[Collected data entries]
▶
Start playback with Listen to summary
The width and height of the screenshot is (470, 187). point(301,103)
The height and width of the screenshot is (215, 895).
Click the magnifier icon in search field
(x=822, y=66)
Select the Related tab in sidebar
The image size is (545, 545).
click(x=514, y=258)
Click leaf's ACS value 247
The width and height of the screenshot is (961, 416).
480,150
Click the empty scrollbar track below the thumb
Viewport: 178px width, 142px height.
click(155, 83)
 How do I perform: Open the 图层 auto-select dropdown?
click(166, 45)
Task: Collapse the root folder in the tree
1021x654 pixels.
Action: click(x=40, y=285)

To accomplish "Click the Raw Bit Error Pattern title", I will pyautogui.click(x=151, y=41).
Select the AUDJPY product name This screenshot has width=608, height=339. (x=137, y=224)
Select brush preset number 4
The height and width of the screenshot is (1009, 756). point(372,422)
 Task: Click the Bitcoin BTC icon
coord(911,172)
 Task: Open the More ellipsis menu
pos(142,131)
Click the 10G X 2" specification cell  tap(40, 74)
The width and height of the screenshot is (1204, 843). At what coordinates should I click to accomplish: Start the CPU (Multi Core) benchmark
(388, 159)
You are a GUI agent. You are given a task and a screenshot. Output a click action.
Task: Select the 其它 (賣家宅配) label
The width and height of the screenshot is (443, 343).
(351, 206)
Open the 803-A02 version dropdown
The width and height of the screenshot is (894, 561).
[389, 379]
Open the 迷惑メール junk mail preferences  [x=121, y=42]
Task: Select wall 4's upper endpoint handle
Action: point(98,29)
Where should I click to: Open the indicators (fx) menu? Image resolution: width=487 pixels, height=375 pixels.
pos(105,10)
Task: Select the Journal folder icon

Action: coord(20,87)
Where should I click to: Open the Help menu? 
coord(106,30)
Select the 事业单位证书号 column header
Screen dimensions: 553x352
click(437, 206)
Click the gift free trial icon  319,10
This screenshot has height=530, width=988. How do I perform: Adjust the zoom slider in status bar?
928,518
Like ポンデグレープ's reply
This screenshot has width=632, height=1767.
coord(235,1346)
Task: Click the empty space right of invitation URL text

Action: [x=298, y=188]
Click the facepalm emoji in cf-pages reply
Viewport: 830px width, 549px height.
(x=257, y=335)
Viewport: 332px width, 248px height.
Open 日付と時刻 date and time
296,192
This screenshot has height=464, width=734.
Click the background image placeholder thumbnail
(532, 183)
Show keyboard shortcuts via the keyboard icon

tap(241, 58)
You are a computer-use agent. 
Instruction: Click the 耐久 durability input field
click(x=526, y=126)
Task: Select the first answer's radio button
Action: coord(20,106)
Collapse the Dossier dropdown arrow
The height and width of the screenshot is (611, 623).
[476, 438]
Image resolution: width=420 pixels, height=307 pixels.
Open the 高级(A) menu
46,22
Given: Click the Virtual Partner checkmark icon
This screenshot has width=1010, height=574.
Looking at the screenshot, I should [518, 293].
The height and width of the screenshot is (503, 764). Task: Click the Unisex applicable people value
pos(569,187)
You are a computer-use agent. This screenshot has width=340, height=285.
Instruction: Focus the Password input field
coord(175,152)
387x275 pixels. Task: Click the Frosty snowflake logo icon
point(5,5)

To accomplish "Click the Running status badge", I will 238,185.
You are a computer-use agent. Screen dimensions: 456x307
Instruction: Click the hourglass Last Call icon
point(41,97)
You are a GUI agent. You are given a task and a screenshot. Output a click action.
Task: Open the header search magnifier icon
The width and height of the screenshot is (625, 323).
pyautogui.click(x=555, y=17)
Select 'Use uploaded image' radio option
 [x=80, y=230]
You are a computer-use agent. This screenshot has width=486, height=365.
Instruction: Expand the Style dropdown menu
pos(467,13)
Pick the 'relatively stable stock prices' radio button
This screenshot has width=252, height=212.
◀
WHAT YOU SHOULD DO => Return, in full, every line of these entries that holds "will".

SOLUTION TO THE EXERCISE =>
To accomplish "Click the Raw Bit Error Pattern title", I will pyautogui.click(x=151, y=41).
To accomplish "Click the Running status badge", I will 238,185.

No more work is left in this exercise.